» **Document extract**:
—————

In response to Gene Wright's "Happy Square Root of 10 day!" (16 March) I wrote:
Quote:Stan Keeley and Martin Pinckney reported that the Hemmi 250 has the CF and DF scales folded at the square root of ten. I have a Hemmi 250 in my collection.
I am fairly sure that some slide rules were made with the CF scales folded at the square root of ten rather than at pi.
Page 38 of SLIDE RULES - A Journey Through Three Centuries by Dieter von Jezierski as translated by Rodger Shepherd states in part
Quote:The CF and DF scales on my K&E 4094 Merchant's Mannheim, K&E 4095 Merchant's Duplex, and K&E GP12 Business-Science slide rules all have the CF and DF scales folded at pi. In my collection only my A.W.Faber-Castell 67/22R Business slide rule does have the CF and DF scales folded at 3.6 .
.

—————

» **Collected material**:
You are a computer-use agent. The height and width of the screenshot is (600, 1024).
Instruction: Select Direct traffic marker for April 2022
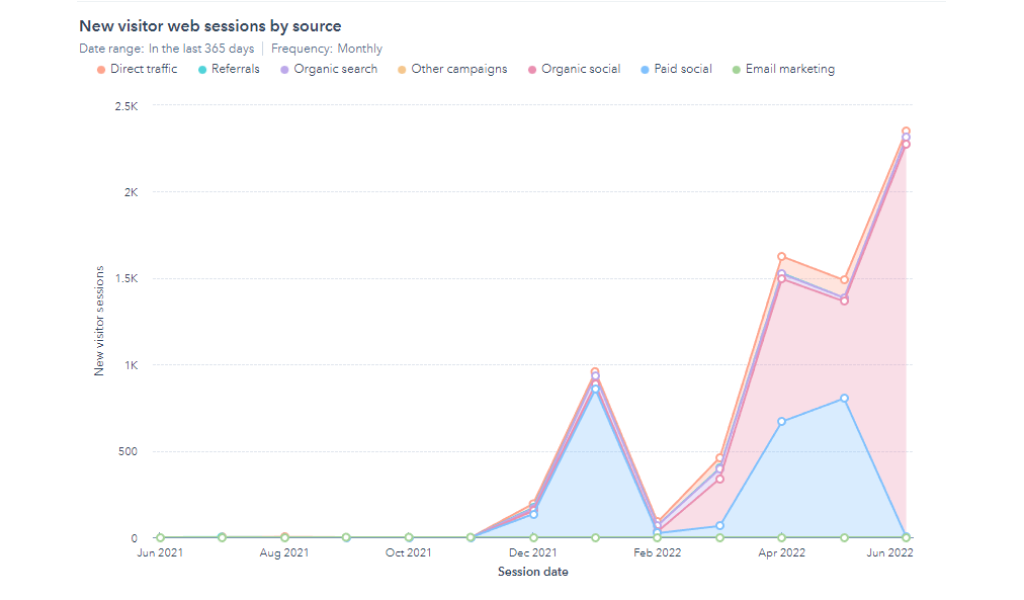coord(782,257)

—————

» **Problem set**:
• a. Rewrite the slide rule post from "In response to" to "than at pi.", changing "square root of ten" to "square root of 10".
• b. In the slide rule post, which slide rule in the writer's collection has its CF and DF scales folded at 3.6?
• c. Carry the post on folded slide rule scales forward from its last line.
None of the data above is needed.

» **Answer list**:
• a.
In response to Gene Wright's "Happy Square Root of 10 day!" (16 March) I wrote:
Quote:Stan Keeley and Martin Pinckney reported that the Hemmi 250 has the CF and DF scales folded at the square root of 10. I have a Hemmi 250 in my collection.
I am fairly sure that some slide rules were made with the CF scales folded at the square root of 10 rather than at pi.

• b. The A.W.Faber-Castell 67/22R Business slide rule.

• c.
Folded scales ... ... were seldom incorporated in slide rules until 70 years later [about 1887] ... ... when Tscherepaschinski [a Russian] arranged a pair of scales folded at 3.16 along the lower slide-stator interface. Eventually, folded scales became common, especially in American duplex slide rules, which had four slide-stator interfaces. Some early German models had scales that were folded at the square root of 10, but most folded scales were folded at the value of pi. ... ... In the case of merchants' slide rules, the folded scales were folded at 3.6, thereby permitting direct multiplication or division by 360 days when carrying out calculations involving interest.
I can't recall needing the square root of ten in any of my calculations. Is there a technology where the square root of ten apprears frequently in calculations?